Work through the data below and copy out every line where "Products" is found.

□ □ □ □ □ □ □

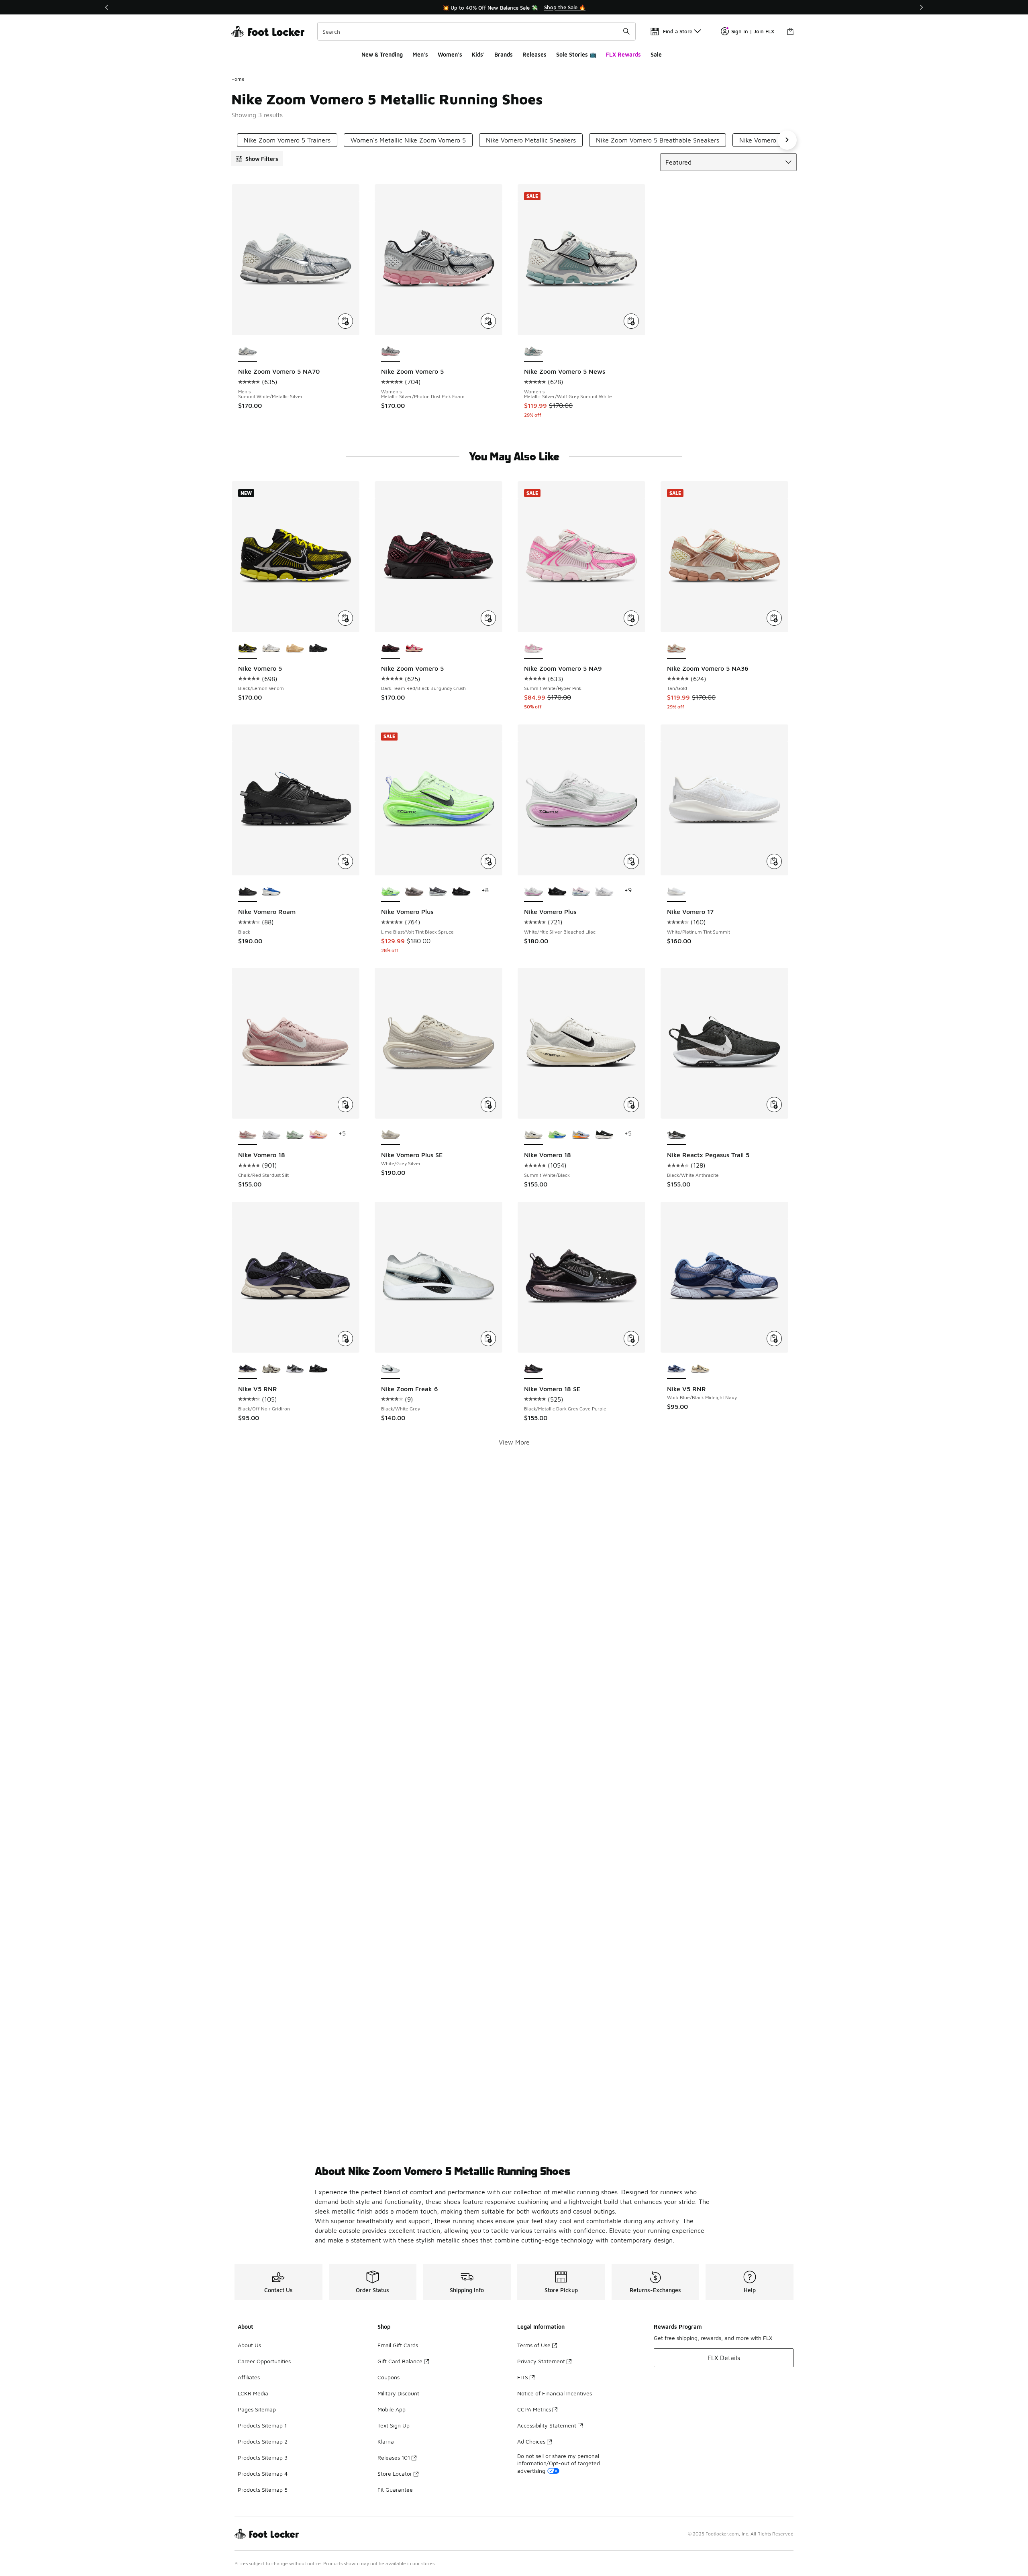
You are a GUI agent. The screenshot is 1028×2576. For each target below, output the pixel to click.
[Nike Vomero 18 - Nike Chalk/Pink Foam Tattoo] (318, 1135)
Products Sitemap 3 (263, 2457)
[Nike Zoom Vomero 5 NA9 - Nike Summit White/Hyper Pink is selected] (533, 649)
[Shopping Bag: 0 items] (790, 31)
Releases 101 (393, 2457)
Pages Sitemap (257, 2409)
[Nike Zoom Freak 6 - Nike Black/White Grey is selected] (390, 1369)
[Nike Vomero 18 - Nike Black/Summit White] (604, 1135)
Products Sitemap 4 (263, 2473)
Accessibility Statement (546, 2425)
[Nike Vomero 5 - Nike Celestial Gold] (295, 649)
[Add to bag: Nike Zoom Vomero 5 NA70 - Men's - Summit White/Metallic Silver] (345, 321)
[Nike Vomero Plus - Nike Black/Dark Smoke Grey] (461, 892)
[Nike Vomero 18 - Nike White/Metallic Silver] (271, 1135)
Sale (656, 54)
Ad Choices (531, 2441)
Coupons (388, 2377)
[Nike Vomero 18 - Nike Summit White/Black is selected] (533, 1135)
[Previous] (107, 7)
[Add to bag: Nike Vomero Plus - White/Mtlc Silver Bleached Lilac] (631, 861)
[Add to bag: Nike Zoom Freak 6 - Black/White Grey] (488, 1338)
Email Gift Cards (397, 2345)
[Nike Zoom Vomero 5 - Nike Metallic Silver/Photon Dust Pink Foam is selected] (390, 352)
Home (238, 79)
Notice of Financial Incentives (554, 2393)
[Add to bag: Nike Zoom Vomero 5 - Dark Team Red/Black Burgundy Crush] (488, 618)
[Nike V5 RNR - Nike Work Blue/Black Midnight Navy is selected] (676, 1369)
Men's (420, 54)
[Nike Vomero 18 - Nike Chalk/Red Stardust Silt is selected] (247, 1135)
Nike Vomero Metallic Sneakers (531, 140)
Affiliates (249, 2377)
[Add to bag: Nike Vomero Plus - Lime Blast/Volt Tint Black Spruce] (488, 861)
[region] (514, 7)
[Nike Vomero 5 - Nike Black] (318, 649)
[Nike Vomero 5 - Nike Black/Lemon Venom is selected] (247, 649)
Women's (450, 54)
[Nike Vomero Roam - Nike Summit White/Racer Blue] (271, 892)
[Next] (921, 7)
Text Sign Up (393, 2425)
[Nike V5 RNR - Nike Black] (318, 1369)
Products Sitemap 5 (263, 2489)
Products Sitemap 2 (263, 2441)
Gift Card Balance (399, 2361)
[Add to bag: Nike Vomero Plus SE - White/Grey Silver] (488, 1104)
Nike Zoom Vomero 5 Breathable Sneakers (657, 140)
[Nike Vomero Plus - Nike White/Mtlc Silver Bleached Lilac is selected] (533, 892)
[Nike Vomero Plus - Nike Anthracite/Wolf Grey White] (437, 892)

□ □ □ □ □ □ □

RESPONSE TO THE EXERCISE:
Products Sitemap 3 (263, 2457)
Products Sitemap 4 (263, 2473)
Products Sitemap 5 (263, 2489)
Products Sitemap 2 (263, 2441)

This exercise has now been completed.